#### STATED PROBLEM
The text below discusses cults and the groupthink model. According to it, which antecedents do empirical studies agree are the weak part of the model?

One thing is certain, when groups use retrospective sense making to tell others how they made their decisions, they will, on the whole, overemphasize the rational and sequential stepwise way in which they arrived at the decision. This “hindsight bias” will, for obvious reasons, be most pronounced when the outcome of the decision is aligned with the group’s goals or, stated another way, when the problem confronted by the problem-solving group is solved. However, cults are not problem-solving groups. Moreover, cults make, at least to nonmembers, weak rationality claims. Groups with a strong set of rationality claims are those that have as their aims future goals highly desired by the dominant society or mainstream and attempt to achieve these with approved-of and efficient means or processes. Since cults by their very definition march to a different drummer and seem rather proud of this fact, it would be odd to use the canons of rationality so evident in Janis’s groupthink model to make sense of cult decision making.
Modifying the Groupthink Model
To meet the problems of cults and cultic decision making, serious modifications in Janis’s groupthink model are required. Moorhead and Montanari (1986) point out that empirical studies on varying groups are in agreement on just one thing. The antecedents--group cohesiveness, structural faults, and the existence of a crisis or provocative context--are the particular weak part of the model. This, I believe, is particularly so if we seek to apply Janis’s groupthink model to understand erratic decisions made in cults. In Figure 2 (“Janis’s Groupthink Model for Cult Studies”) I outline four key areas where modification of the original groupthink model (see Fig. 1) is required to suit the four difficulties discussed in the previous section.
Janis defined groupthink as “a mode of thinking that people engage in when they are deeply involved in a cohesive group, when the members’ strivings for unanimity override their motivation to realistically appraise alternative courses of action” (1972, p. 9). As Longley and Pruitt (1980) point out, this definition is confusing not only because it is tautological or defines the process itself by its antecedents, but also because it is so insistent that group cohesiveness explains so much of the process. Indeed, upon closer scrutiny it becomes apparent that, although Janis leans heavily on the concept of group cohesiveness to make his case, there is little in the analysis that explores how group cohesiveness works in producing concurrence thinking and, most important, whether it works similarly in all cohesive groups.
The vagueness of Janis’s use of the group cohesiveness explanation becomes extremely problematic when we come to cults. First, Janis assumes, based on his field studies, that the actual decision-making group is easy to identify. After all, the group is extremely cohesive and marks its boundaries well. This is problematic with cults. The cult is easy to identify, but the group within it that has the power to make decisions for and in the name of the cult is much more difficult to identify. In cults, a small elite--one might say a power elite--composed most typically of a charismatic leader and his or her selected advisors composes the decision-making group. For reasons not unlike that of many political policy advisors, secrecy is often utilized to protect the decision power elite from outside scrutiny.

#### GIVEN DATA

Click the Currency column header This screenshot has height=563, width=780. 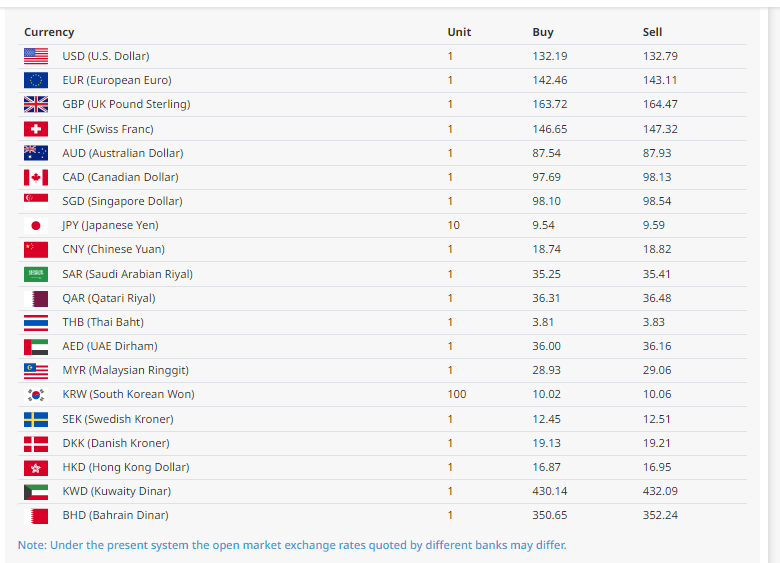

#### COMPLETE RESPONSE
Group cohesiveness, structural faults, and the existence of a crisis or provocative context.